Al termine di uno degli eventi più importanti al mondo per il design contemporaneo, ci si interroga troppo poco su che cosa resta a chi non trova casa, a chi vive nelle periferie lontane dai distretti e a chi sopravvive con lavori precari. Servono riflessioni e pratiche per le altre 53 settimane dell'anno. L'esempio di Civicity, il programma di residenze per designer che progetta a partire dai bisogni e dai desideri di chi vive i quartieri ogni giorno.
È come al solito è passata la Design Week di Milano. Come al solito è stata un’invasione di centinaia di migliaia di persone in pochissimi giorni. Come al solito è stata un turbinare di cifre da capogiro e record infranti. Come al solito è stata una successione frenetica di aperitivi, networking, code, biglietti da visita. Alcune cose, però, sono state molto diverse dal solito.
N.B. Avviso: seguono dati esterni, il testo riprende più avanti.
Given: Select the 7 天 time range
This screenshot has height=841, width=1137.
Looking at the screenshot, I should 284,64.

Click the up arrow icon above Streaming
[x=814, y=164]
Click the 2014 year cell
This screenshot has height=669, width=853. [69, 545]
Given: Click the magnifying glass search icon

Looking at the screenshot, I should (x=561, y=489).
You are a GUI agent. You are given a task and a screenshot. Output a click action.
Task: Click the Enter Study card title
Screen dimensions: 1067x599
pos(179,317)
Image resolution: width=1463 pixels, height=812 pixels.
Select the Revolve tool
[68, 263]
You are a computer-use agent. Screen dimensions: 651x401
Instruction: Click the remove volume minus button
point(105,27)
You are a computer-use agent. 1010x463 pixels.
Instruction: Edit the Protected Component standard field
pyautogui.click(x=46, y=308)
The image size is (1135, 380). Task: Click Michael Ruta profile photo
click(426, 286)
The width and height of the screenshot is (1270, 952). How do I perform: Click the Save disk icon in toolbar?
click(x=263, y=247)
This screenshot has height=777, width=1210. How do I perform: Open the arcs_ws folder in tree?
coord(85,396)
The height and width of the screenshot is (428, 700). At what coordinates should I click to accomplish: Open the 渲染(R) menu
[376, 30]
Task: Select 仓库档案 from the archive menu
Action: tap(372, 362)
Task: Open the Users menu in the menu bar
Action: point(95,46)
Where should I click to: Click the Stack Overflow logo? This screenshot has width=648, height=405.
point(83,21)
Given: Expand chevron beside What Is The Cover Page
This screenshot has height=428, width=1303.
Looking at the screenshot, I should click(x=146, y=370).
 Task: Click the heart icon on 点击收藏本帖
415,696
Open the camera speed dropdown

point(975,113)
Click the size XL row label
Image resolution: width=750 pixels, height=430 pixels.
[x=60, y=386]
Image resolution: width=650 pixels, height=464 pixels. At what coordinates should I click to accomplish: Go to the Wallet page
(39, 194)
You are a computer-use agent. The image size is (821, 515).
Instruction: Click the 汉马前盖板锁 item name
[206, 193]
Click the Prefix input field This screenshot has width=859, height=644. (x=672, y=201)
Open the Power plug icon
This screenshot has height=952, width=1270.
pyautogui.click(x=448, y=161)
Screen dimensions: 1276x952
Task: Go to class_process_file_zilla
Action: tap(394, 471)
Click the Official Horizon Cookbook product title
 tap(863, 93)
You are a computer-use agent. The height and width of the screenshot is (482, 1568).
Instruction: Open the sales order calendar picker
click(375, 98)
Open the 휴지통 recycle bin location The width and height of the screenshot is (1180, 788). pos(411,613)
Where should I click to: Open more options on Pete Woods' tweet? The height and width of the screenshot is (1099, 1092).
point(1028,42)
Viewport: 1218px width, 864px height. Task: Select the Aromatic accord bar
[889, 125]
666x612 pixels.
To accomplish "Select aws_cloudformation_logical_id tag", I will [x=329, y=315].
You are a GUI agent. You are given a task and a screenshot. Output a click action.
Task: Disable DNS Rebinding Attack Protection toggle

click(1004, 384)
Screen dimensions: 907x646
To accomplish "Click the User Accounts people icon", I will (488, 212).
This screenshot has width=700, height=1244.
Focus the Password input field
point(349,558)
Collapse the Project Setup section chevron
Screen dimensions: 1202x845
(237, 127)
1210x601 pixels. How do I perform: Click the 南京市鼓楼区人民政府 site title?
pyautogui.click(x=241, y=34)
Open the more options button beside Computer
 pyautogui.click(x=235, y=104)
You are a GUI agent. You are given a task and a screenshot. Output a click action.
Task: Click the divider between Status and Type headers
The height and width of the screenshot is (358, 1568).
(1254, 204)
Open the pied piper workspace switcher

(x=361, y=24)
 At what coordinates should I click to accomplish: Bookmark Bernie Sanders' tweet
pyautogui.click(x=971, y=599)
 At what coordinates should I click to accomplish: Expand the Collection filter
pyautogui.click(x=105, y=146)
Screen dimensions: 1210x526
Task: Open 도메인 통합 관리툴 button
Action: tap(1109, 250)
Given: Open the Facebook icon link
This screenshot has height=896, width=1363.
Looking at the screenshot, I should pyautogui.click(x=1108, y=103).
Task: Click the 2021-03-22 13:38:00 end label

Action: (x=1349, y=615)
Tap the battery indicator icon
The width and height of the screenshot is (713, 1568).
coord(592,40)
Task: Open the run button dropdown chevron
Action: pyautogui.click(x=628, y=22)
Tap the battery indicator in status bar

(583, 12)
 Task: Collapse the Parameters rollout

In parte perché è cambiato il rapporto tra il design e la città. Negli anni ’60 il mercato delle lampade e delle sedie si giocava al Salone del Mobile, dove in pochi padiglioni si addensavano le reti produttive della Brianza e degli altri distretti. Verso l’inizio degli anni ’80 gli studi dei designer sparsi per la città hanno iniziato a organizzare feste, piccole mostre, eventi, aperitivi: è stato l’inizio del Fuorisalone, che si è trasformato progressivamente nella Design Week: un ecosistema complesso fatto di distretti, grandi feste più o meno esclusive, mostre di scuole internazionali e networking globale dei professionisti del settore. Una traiettoria di crescita che per molti anni è sembrata abbastanza lineare.